TASK DESCRIPTION :: Starting with the line containing "Describe the element" and continuing through the end of the lines, reproduce only those lines with every occurrence of "screenshot" changed to "screen capture" and everything else left unchanged. Omit the pictures from your answer.

DATA SHOWN ::
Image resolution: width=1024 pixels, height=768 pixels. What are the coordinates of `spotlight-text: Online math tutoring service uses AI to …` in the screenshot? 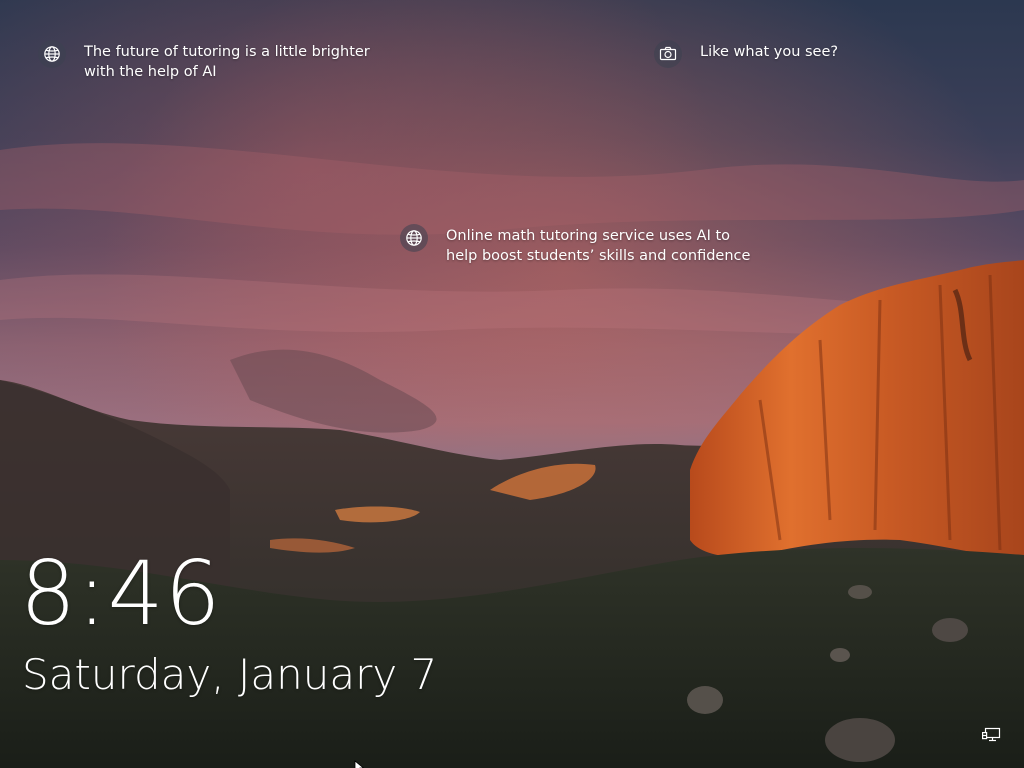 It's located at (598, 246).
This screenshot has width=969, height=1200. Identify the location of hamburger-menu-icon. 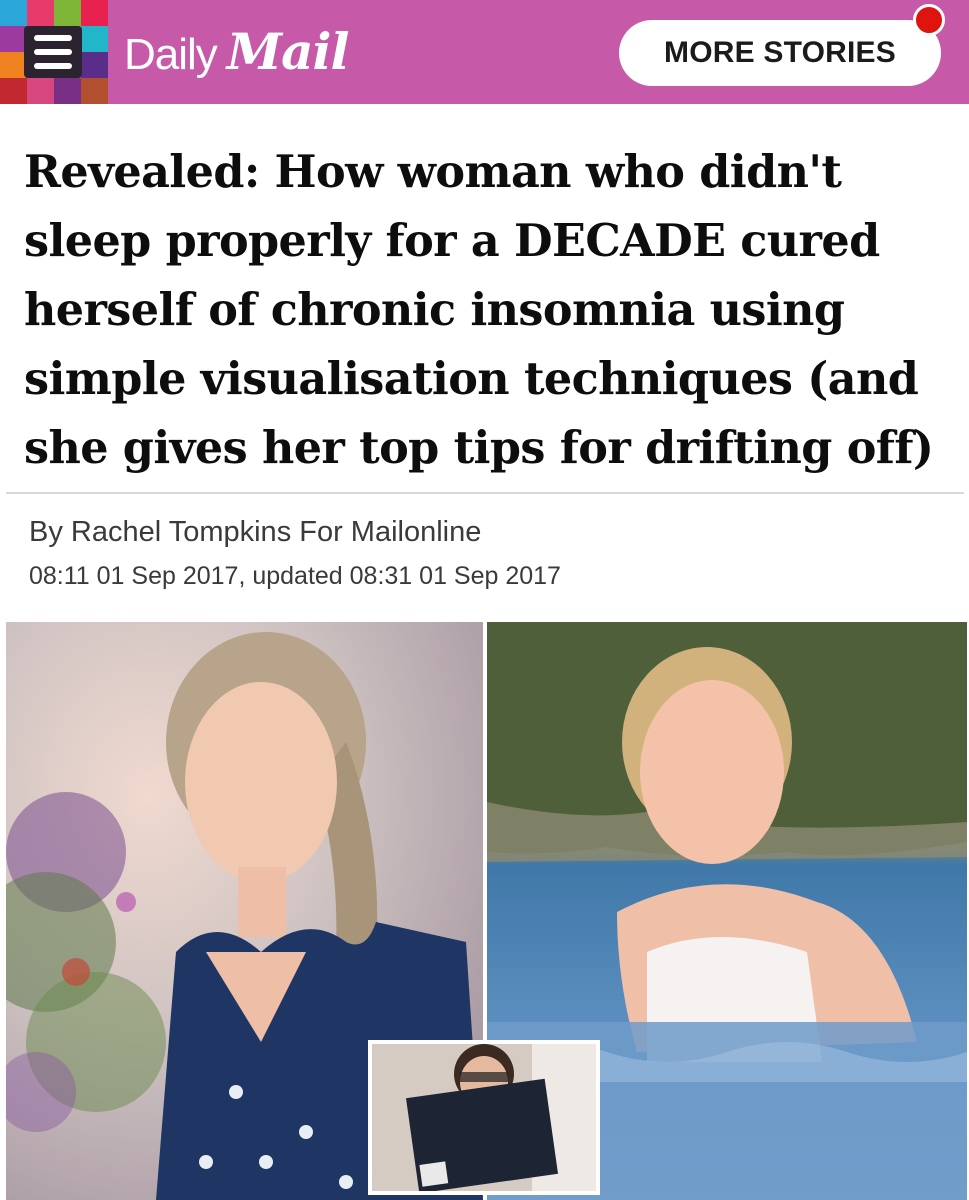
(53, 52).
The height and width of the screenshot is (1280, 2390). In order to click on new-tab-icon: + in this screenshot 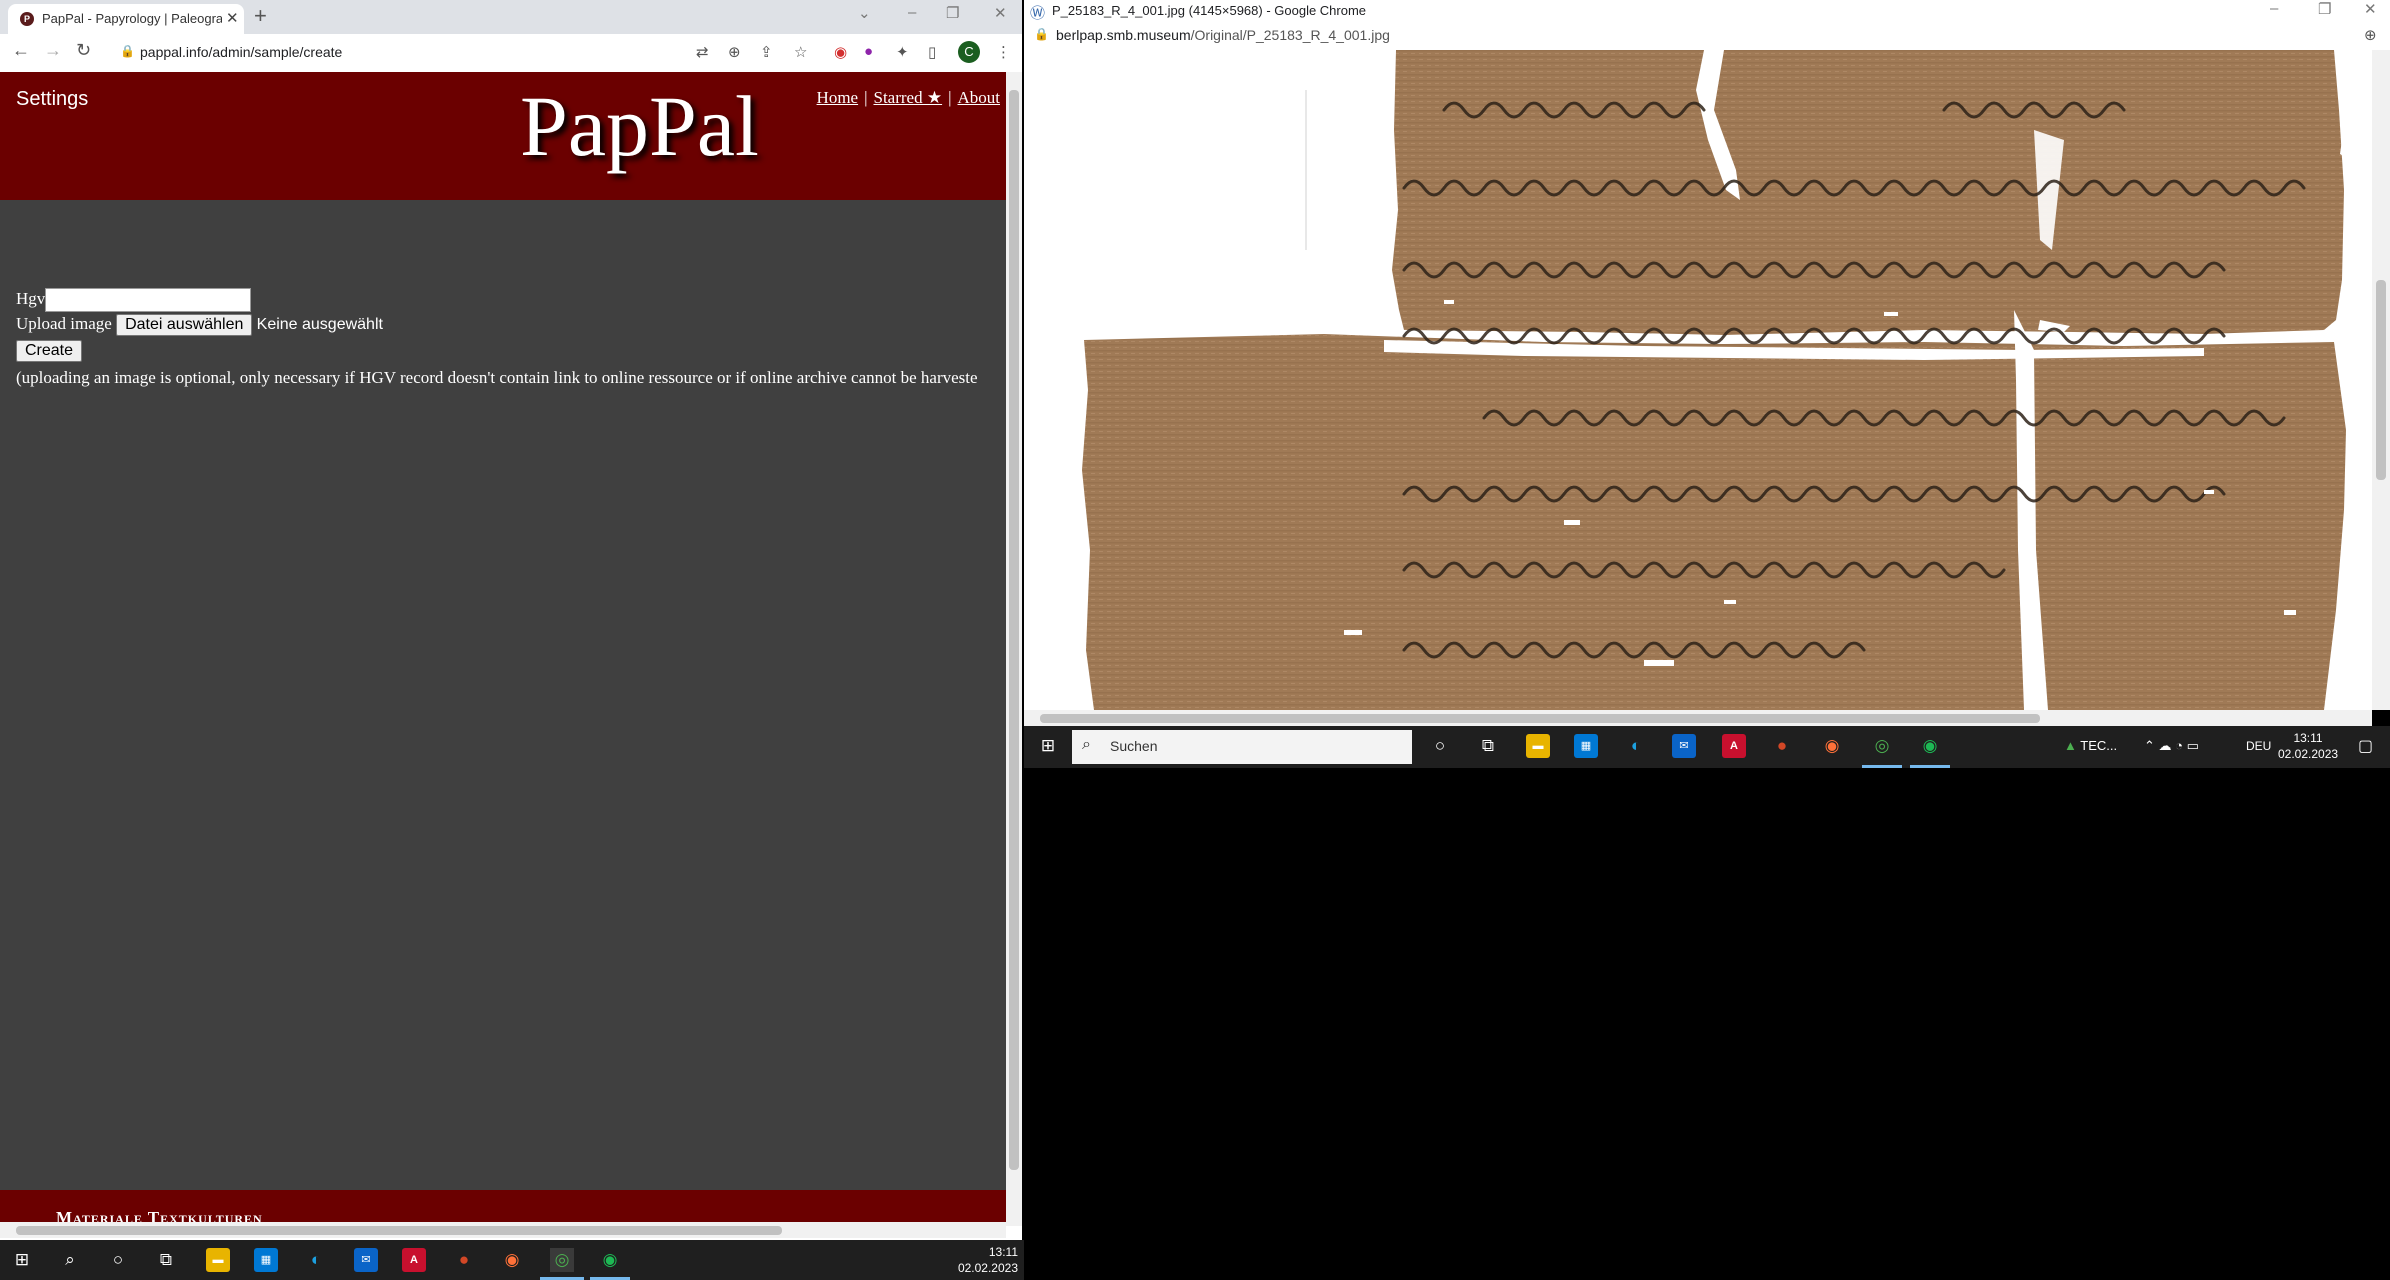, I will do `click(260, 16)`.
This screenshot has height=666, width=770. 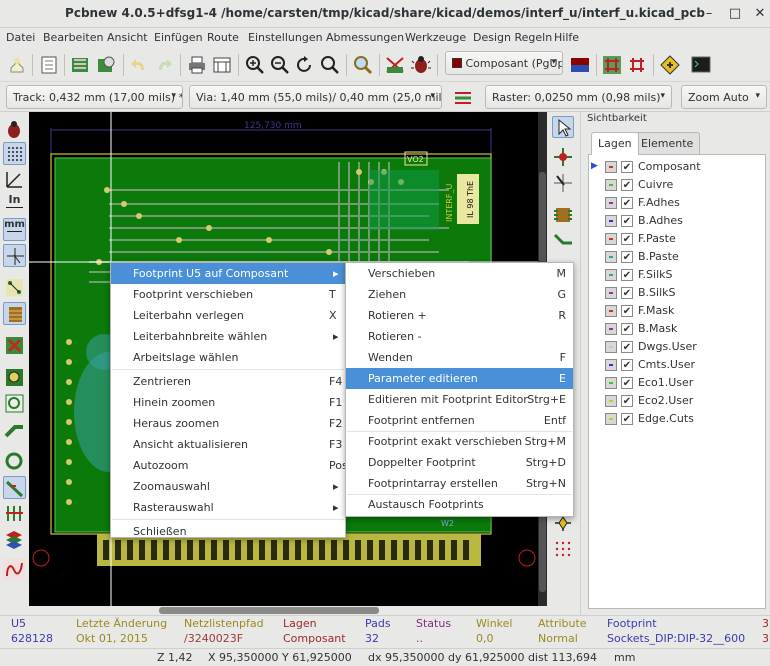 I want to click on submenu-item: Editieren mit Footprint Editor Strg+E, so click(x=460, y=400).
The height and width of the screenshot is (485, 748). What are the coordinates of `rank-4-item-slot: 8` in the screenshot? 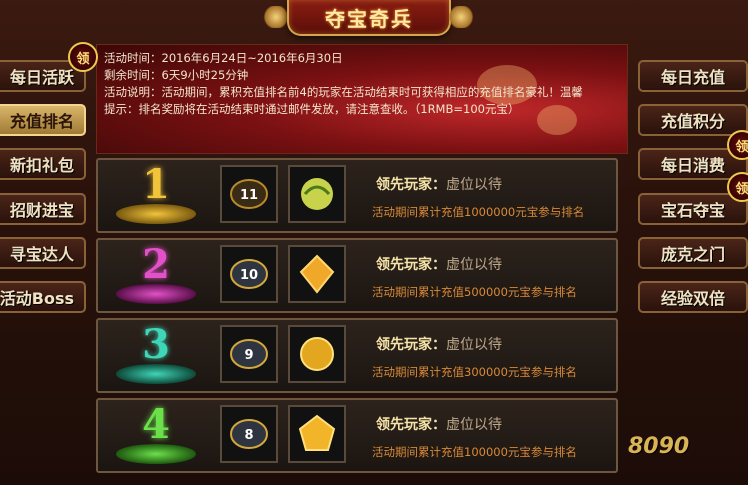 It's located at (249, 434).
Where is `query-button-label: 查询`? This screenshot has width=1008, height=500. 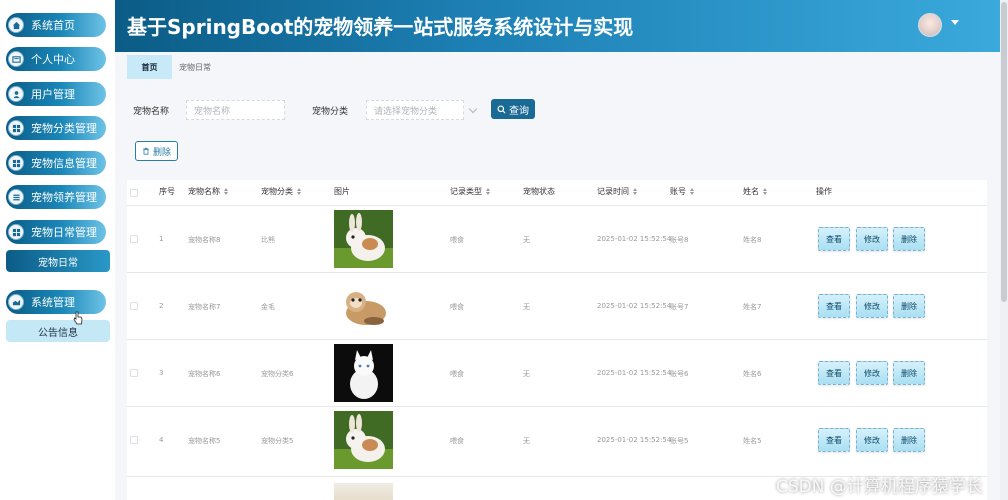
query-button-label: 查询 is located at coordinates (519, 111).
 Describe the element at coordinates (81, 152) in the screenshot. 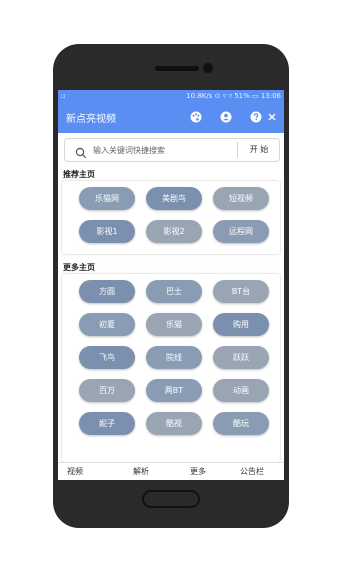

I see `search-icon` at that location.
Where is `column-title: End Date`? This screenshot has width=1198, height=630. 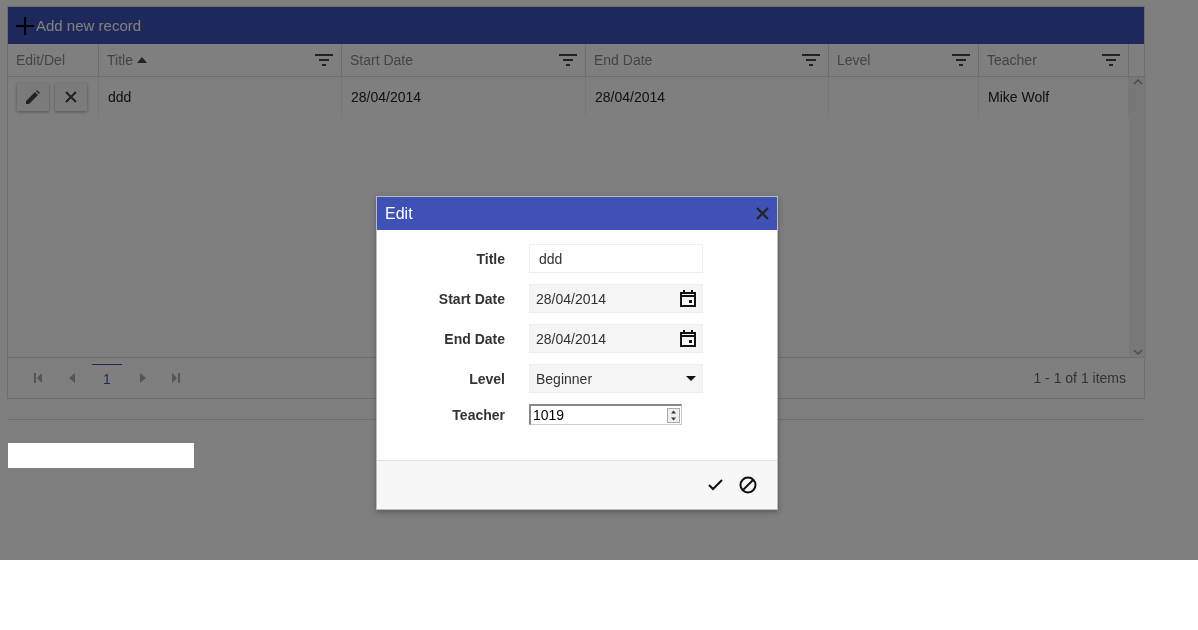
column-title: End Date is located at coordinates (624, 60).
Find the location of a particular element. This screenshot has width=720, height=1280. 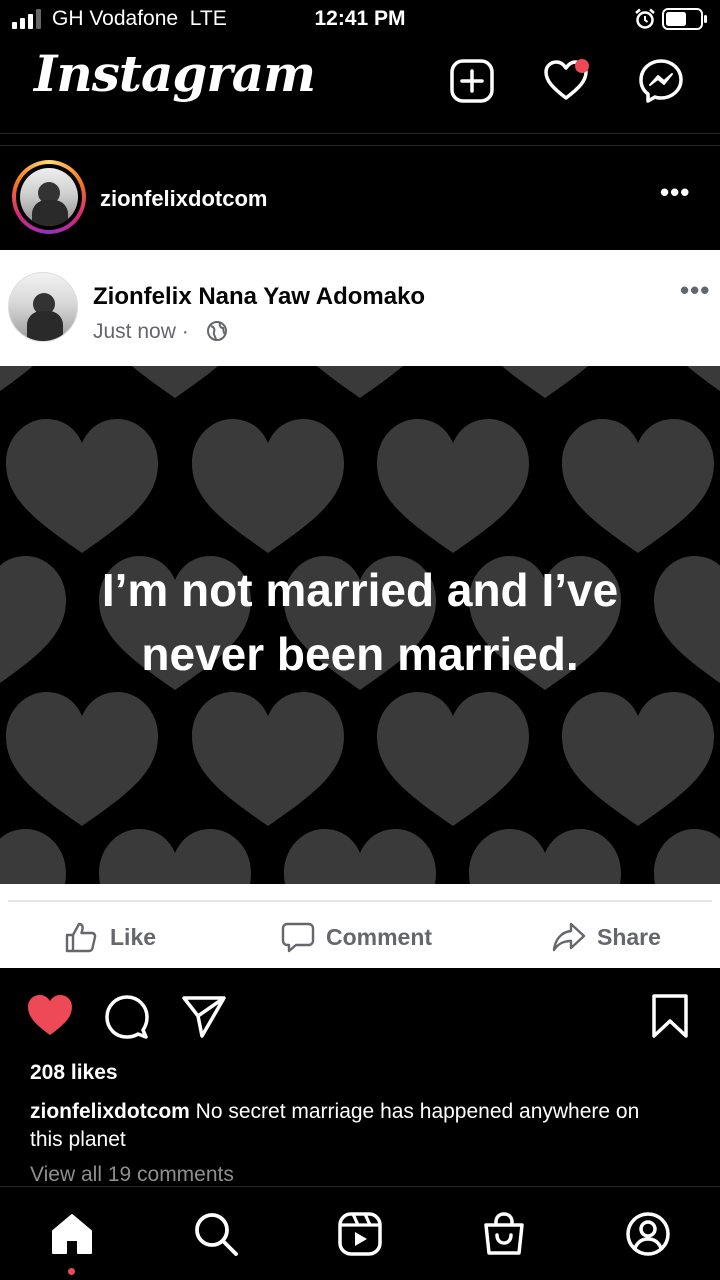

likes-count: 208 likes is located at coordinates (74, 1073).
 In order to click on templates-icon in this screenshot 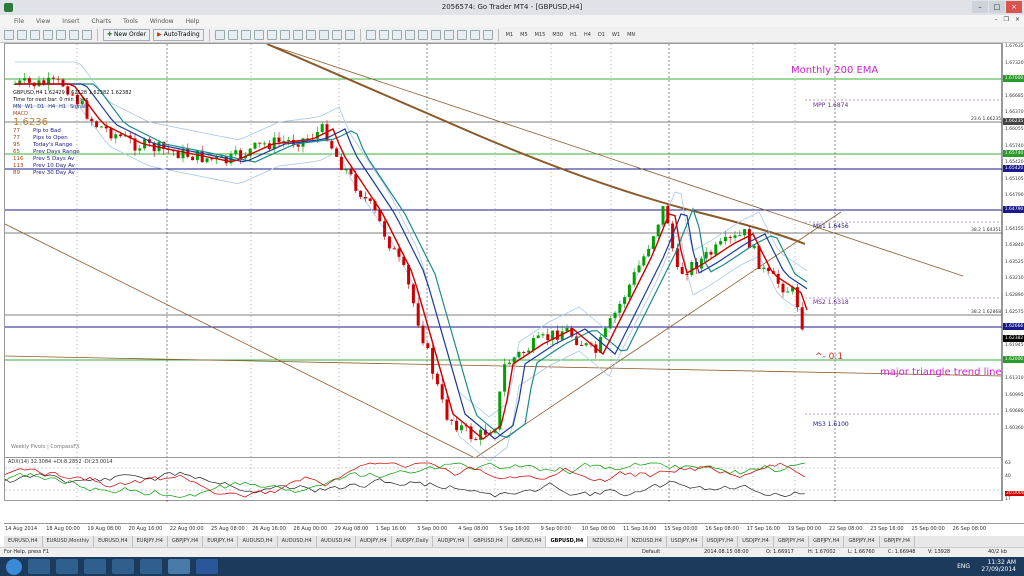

OUTPUT OF THE TASK ::
 Describe the element at coordinates (81, 152) in the screen capture. 

I see `search-icon` at that location.
Where is `column-title: End Date`? This screen capture has width=1198, height=630. 
column-title: End Date is located at coordinates (624, 60).
Find the location of a particular element. This screen capture has width=720, height=1280. 

likes-count: 208 likes is located at coordinates (74, 1073).
 In order to click on templates-icon in this screen capture 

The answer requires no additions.